# YOUR OBJECTIVE
Search the records that follow and extract every line containing the string "screenshot".

# GIVEN RECORDS
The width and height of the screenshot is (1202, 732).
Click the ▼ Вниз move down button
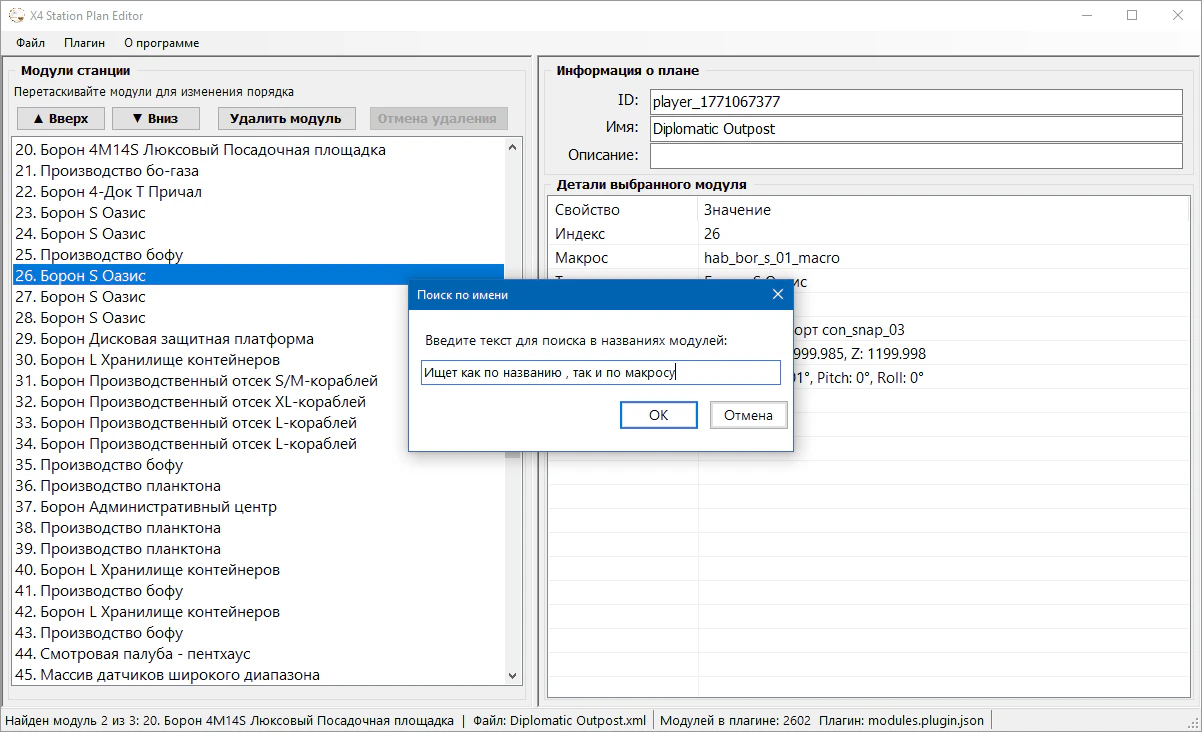click(155, 118)
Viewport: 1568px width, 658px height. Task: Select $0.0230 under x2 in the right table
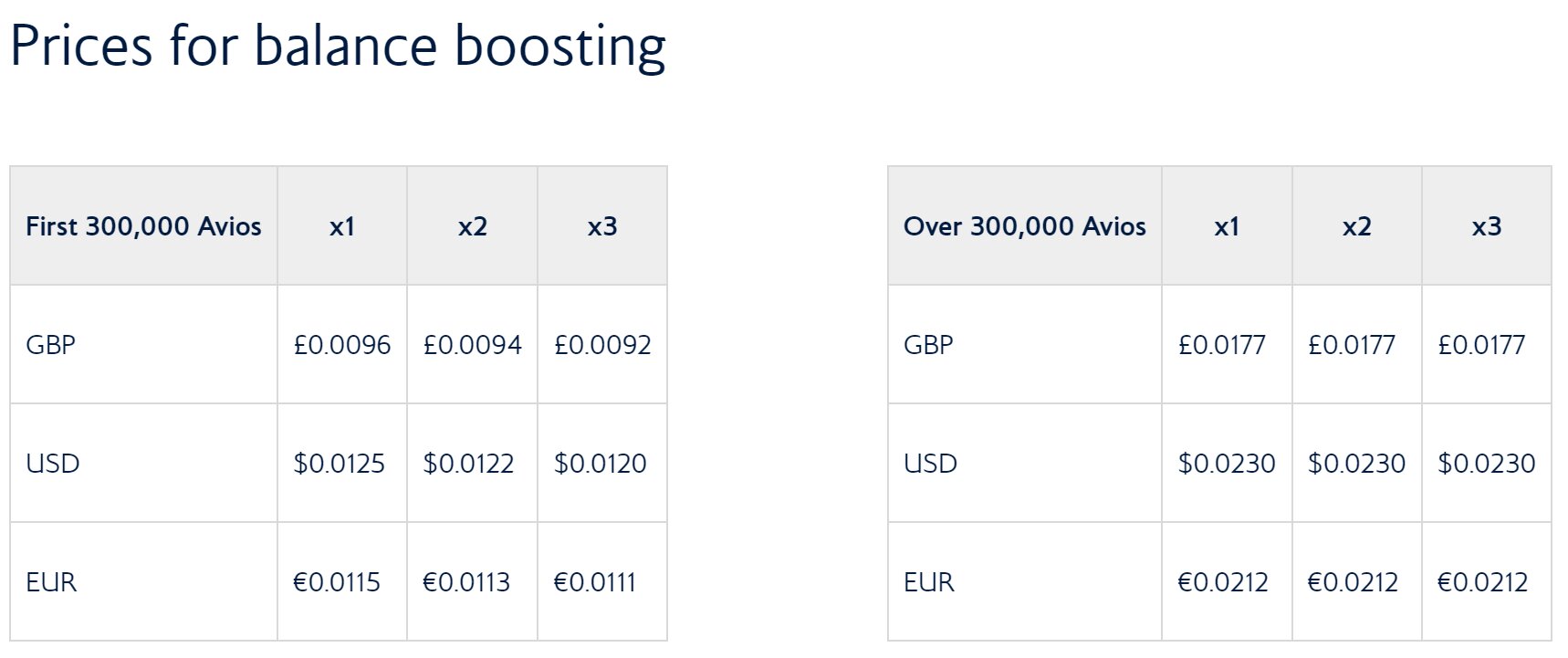click(1357, 464)
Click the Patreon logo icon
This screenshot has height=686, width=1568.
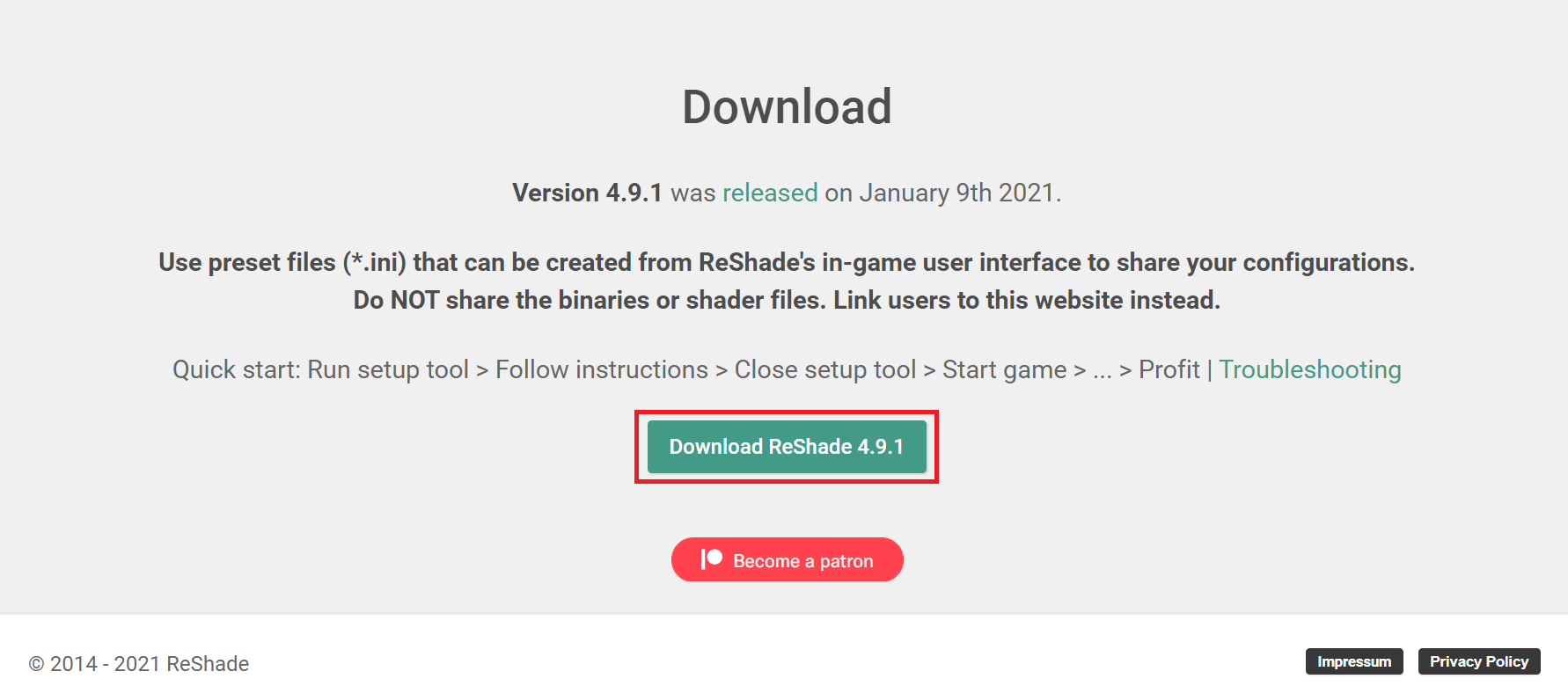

# ANSWER SECTION
The width and height of the screenshot is (1202, 732).
This screenshot has height=686, width=1568.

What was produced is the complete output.